In recent days we have seen the notion gaining traction among our betters that the Olds should get out there and die, already, so that we can kickstart the travel and hospitality sectors back into profitability. The rentier class, seeing their portfolios becoming flaccid, wonder why the proles shouldn’t flock back into the shops, theatres, restaurants, aircraft, cruise ships—don’t you people understand that this “social distancing” might tank the economy? How can you be so selfish? Passing strange how some of the same people who were howling ten years ago about Obamacare “death panels” now want Auntie and Gramps to step up to the plague so that we can all, or rather the survivors, get back to whatever it was we were doing at the turning of the year instead of paying attention to the news out of Wuhan Province. This is, incidentally, additional evidence for The First Law of Republican Politics: It’s Always Projection with These Guys.
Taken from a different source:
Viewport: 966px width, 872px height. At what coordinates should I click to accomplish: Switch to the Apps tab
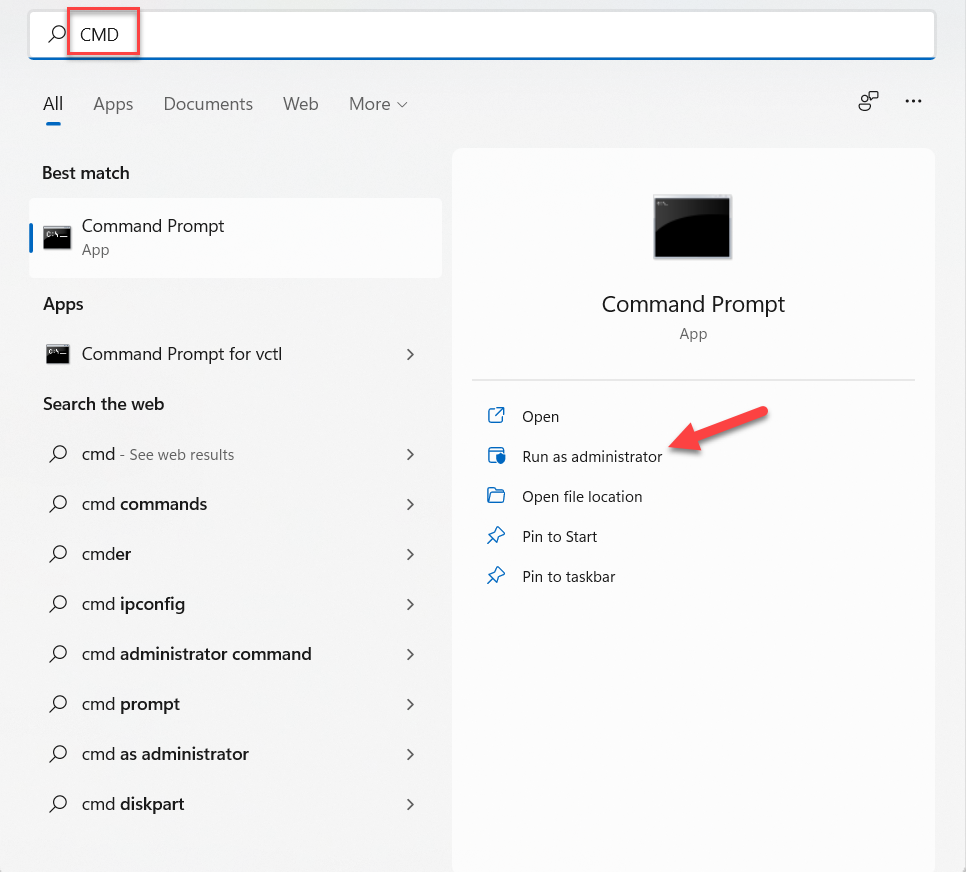pyautogui.click(x=113, y=104)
Several examples have been in the news lately—the Lieutenant Governor of Texas, for example, or television and radio dysfunctional personality Glenn Beck, both of who have declared their willingness to lay down their own lives (pardon me; I’m giggling)—but I want to preserve for posterity the text of a “tweet” put up there on shortly after midnight on 23 March by one Scott McMillan, an attorney in La Mesa down in SoCal, who describes his operation as “a results-oriented law firm.” Here’s the perfect distillation of this school of thought. He prudently excised the tweet once he came to in the morning, but unfortunately for many of us who have been briefly indiscreet online, screen captures are a thing, and I transcribe this from one of these:
The fundamental problem is whether we are going to tank the entire economy to save 2.5% of the population which is (1) generally expensive to maintain, and (2) not productive.
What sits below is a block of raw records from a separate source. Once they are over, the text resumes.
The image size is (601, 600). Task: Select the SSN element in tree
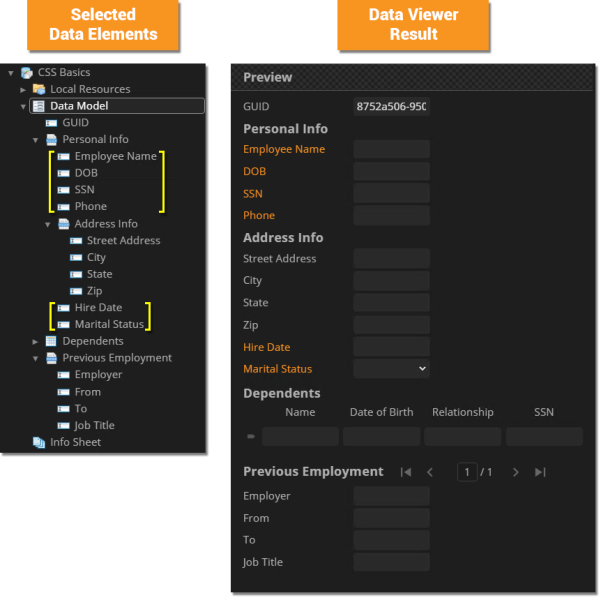pos(85,190)
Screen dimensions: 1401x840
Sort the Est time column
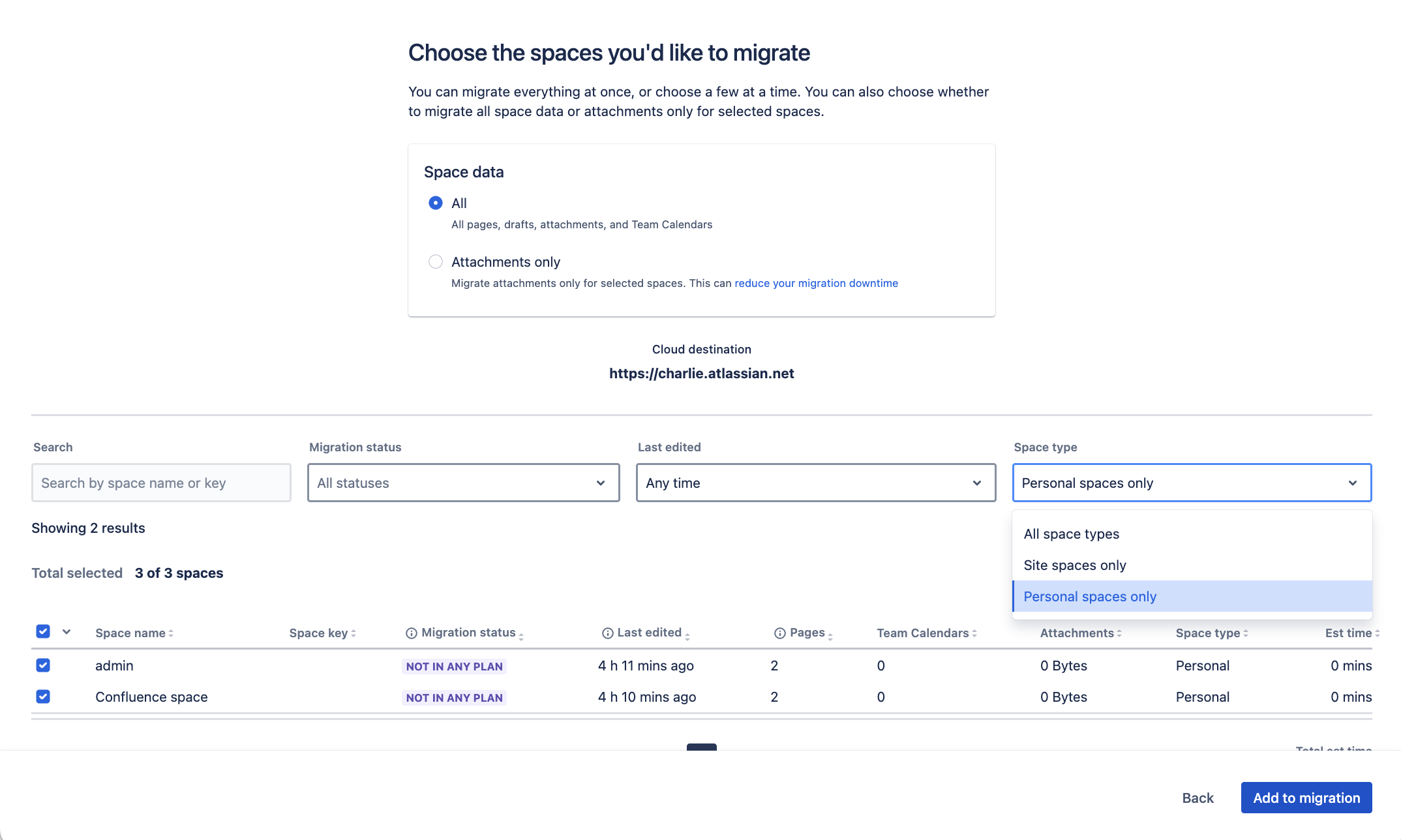coord(1376,633)
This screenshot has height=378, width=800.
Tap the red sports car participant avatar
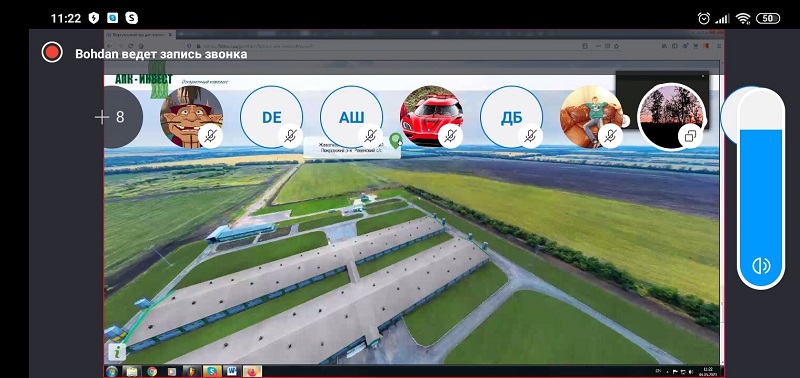point(431,117)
I’m guessing that from his clients’ perspectives, brother McMillan is also expensive to maintain, and we may wonder just what he produces, and how much of it, in the broader scheme of things. As a man in my latter sixties with one of those underlying medical issues (never you mind) I am unsympathetic to this take, and to the broader trend of thinking it represents (lunatic from the epidemiological and economic standpoints, but you can go elsewhere for more cogent arguments than I am disposed to marshal here), but I’m a fair-minded fellow. I’m going to attempt to run with what looks to be the emerging RWNJ consensus. Stay with me here.
Remember the notion that the Inuit used to dispatch their elderly out to sea on ice floes when they became too high-maintenance? Hold that thought. Then consider a trio of our present existential emergencies. You’ve got your economic crisis, your epidemiological crisis and, of course, your long-standing environmental crisis. Bummer, right? But that’s only because we’re thinking of them in isolation! Put them all together, and they spell…synergy.
Today we have (apparently) too many elders and (definitely) nothing like a sufficient number of hospital beds. But what do we have an abundance of? Ice floes! That’s right, thanks to anthropogenic climate change, the polar icecaps north and south are shedding zillions of these every week. There are more than enough (well, for domestic use, at least, and until next month’s butcher’s bill) to accommodate the surplus population of Wrinkled Americans. Load ’em up with seniors and tow them out to sea. Beds: abundant. Economy: booming. Polar bears: well-fed. This is synergy! Sometimes I amaze myself.
Go with the Floe, those of my fellow Boomers who subscribe to this model. I’ll be there onshore to push you off with an extra-long pole, the better to observe social distancing. I’ll see you on the other side, provided distressed marine predators haven’t made a meal of you first.